The combined Democratic effort has taken a serious toll on the majority leader. Once considered untouchable, DeLay, who has been in Congress since 1984, won re-election last year with only fifty-five percent of the vote in a heavily Republican district. There are signs that even conservatives are becoming fed up: A recent poll taken in his district showed that fifty-one percent of voters disapprove of DeLay. As his situation worsens, longtime supporters are beginning to abandon him. Even DeLay's connections on K Street are drying up: The corporate lobbyists who routinely supplied him with private jets and other cherished perks are suddenly refusing his requests for fear of being tainted by scandal. "People who rule by fear, as DeLay has done, frequently find that when something happens to them, there are very few people around to support them," says Thurber of American University.

Whether or not DeLay is forced to resign, his increasing troubles have been a boon to the Democrats. Nick Lampson, a former congressman from Texas who lost his seat after DeLay ordered his district redrawn, has announced that he will run against the majority leader next year. "It is clear that he has a reached a point where people are fed up with the controversy, the scandal and the corruption," Lampson says. "He's not the kind of role model that voters of his district want representing them." In what observers expect to likely be the highest-profile House race in years, the Texas Democrat will enjoy the fervent support of his party, which is eager to defeat DeLay. "Lampson will clearly be the most credible opponent DeLay has faced since joining Congress," says Amy Walter, a political handicapper for The Cook Political Report.

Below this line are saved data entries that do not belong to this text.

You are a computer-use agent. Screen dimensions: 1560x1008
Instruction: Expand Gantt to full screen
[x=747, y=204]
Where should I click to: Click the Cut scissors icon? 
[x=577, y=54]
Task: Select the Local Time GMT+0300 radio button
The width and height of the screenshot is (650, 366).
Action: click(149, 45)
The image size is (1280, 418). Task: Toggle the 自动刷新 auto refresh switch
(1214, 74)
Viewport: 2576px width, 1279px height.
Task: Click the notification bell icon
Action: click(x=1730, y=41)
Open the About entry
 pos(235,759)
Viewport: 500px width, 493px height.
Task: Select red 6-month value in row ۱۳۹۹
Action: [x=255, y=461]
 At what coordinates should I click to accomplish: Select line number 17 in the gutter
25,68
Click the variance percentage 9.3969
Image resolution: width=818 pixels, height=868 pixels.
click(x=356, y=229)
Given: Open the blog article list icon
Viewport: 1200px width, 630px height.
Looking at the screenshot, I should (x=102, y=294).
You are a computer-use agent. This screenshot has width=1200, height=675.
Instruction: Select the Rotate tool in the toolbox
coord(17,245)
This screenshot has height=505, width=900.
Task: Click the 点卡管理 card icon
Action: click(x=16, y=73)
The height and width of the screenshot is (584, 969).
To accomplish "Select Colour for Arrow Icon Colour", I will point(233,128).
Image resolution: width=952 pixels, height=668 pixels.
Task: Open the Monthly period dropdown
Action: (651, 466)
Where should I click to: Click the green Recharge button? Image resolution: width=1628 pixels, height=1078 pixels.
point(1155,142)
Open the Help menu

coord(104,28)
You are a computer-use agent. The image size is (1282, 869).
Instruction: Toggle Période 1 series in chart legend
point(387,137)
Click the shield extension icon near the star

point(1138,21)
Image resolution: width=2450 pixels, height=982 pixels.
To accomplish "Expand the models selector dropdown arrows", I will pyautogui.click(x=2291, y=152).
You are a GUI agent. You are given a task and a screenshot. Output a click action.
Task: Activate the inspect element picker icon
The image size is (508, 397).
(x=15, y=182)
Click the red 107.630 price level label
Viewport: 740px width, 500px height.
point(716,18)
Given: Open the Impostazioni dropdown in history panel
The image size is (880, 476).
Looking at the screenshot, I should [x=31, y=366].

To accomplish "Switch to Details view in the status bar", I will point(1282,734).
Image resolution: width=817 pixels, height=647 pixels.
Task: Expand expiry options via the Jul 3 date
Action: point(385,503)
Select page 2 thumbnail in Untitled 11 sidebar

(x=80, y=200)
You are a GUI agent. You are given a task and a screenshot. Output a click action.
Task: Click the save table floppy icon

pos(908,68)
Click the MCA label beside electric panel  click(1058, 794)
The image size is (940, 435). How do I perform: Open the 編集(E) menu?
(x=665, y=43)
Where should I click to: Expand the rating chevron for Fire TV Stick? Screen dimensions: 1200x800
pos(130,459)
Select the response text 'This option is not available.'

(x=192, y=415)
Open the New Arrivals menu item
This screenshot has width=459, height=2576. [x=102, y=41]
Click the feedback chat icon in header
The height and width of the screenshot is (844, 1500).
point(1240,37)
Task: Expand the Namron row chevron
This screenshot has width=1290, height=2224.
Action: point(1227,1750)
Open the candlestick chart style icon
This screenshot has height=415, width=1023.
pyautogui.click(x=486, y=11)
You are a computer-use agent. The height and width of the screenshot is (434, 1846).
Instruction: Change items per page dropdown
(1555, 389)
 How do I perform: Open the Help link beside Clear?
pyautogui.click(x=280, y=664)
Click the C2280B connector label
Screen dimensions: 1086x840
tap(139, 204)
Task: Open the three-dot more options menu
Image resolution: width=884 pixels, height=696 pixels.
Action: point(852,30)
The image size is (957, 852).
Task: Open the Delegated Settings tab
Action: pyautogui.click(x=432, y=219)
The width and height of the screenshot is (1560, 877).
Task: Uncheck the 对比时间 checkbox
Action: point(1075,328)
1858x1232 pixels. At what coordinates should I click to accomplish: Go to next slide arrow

Even more significant, the campaign against DeLay has provided the entire party with a pointed message that it can use as a central theme in next year's elections. "The Democrats have recognized that the ethics front can be an effective assault against Republicans in the upcoming elections," says Craig Holman of Public Citizen. Indeed, word from Capitol Hill is that Democratic House leaders are going so far as to recruit "squeaky clean" candidates to run in '06 to further highlight the ethical disparity between the two parties. "The Democratic strategy right now is to make ethics the issue it should be," says Bell, whose ethics complaint sparked the crusade against DeLay. "We have to make the Democratic Party the one that stands for an ethical, transparent and accountable government." Should that happen, Tom DeLay could find himself not just out of a job but cast in a role he surely never imagined: the savior of the Democratic Party.